**Assignment**
The data that follows is to be copied exactly, with each image removed.

**Dataset entries**
== Segment start ==
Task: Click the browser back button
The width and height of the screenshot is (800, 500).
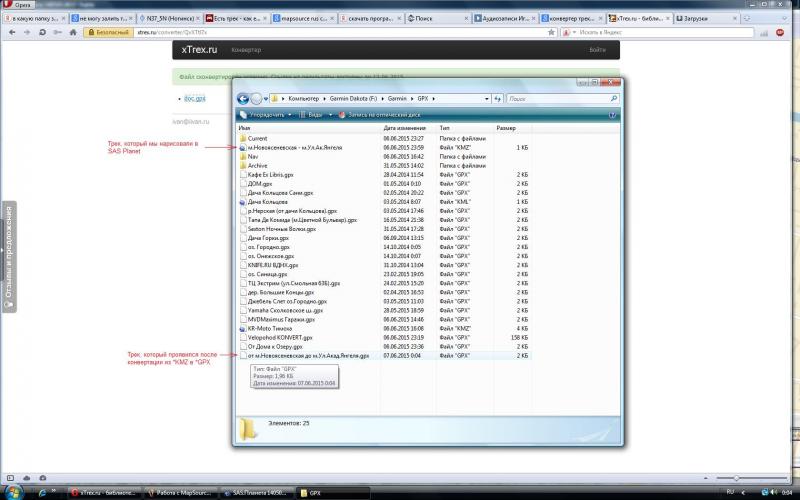Action: [x=9, y=32]
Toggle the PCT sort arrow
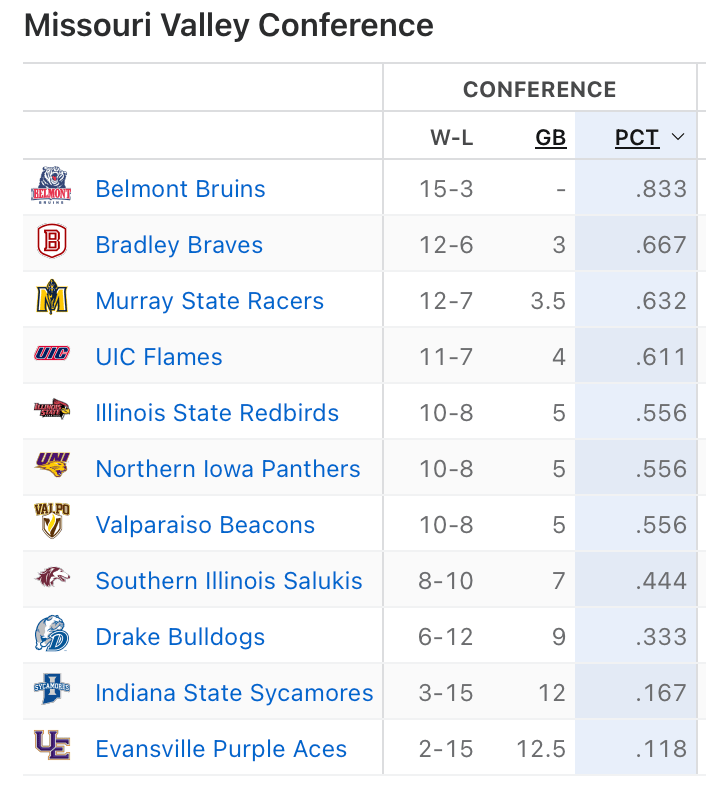This screenshot has height=792, width=706. coord(678,138)
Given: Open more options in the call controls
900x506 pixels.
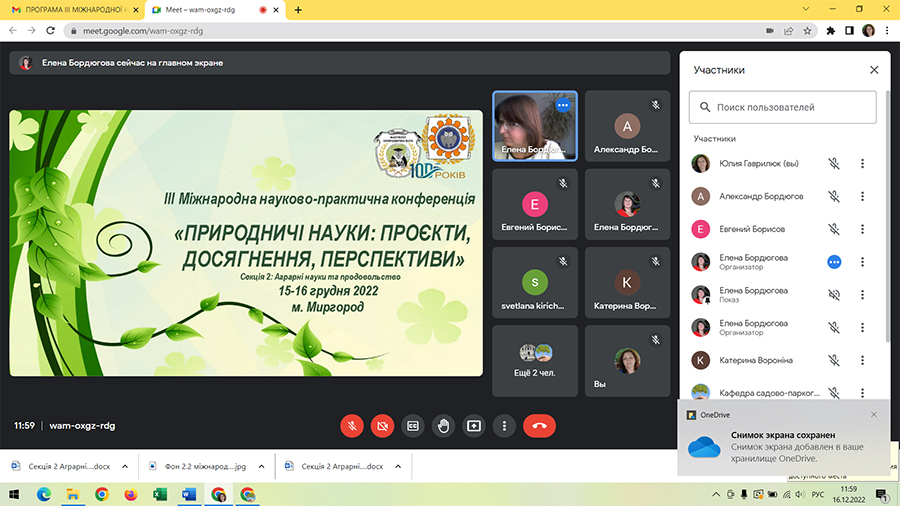Looking at the screenshot, I should [x=505, y=425].
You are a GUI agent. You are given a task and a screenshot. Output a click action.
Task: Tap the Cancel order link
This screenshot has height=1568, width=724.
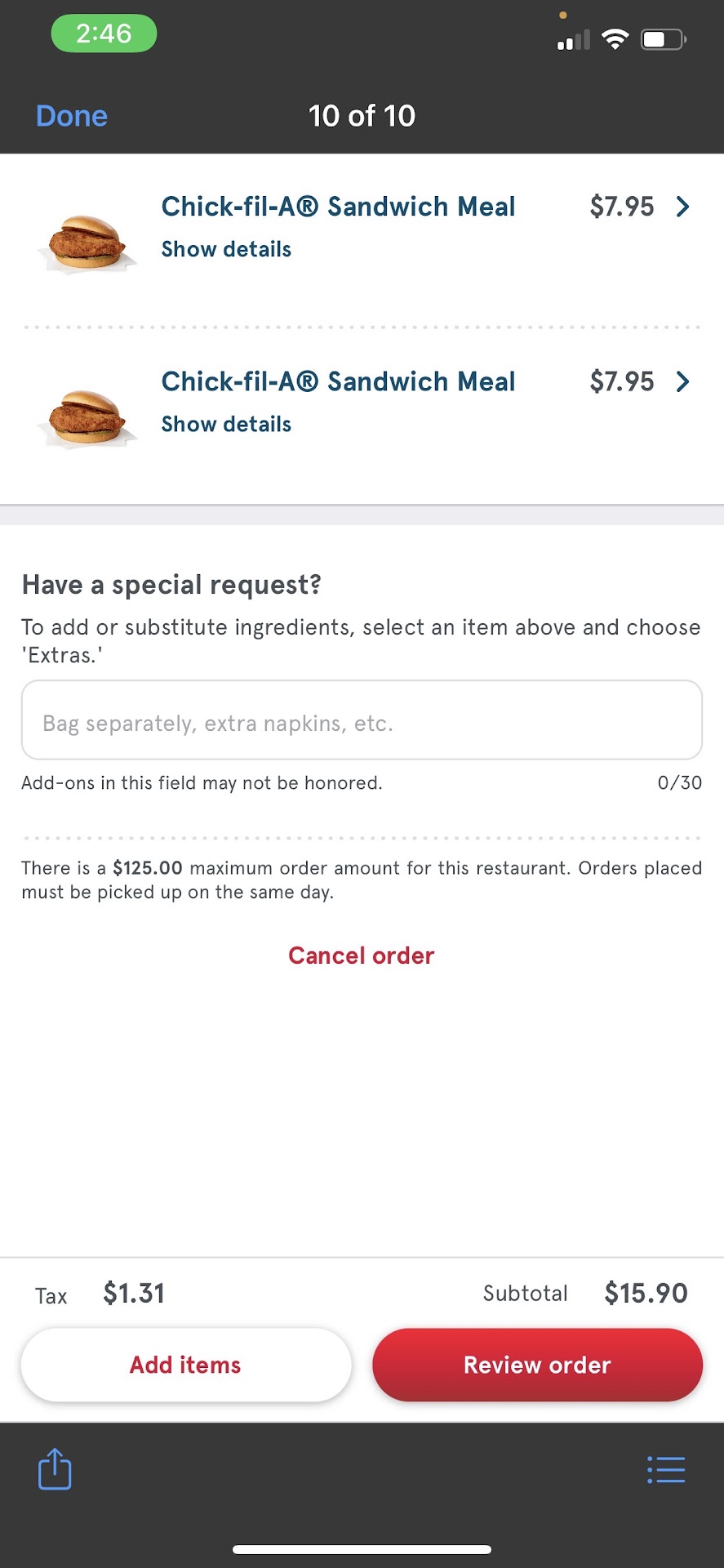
== Segment end ==
**Written solution**
Task: Click the browser back button
The width and height of the screenshot is (800, 500).
Action: [x=9, y=32]
Toggle the PCT sort arrow
This screenshot has height=792, width=706. coord(678,138)
Given: Open more options in the call controls
900x506 pixels.
Looking at the screenshot, I should [x=505, y=425].
You are a GUI agent. You are given a task and a screenshot. Output a click action.
Task: Tap the Cancel order link
This screenshot has height=1568, width=724.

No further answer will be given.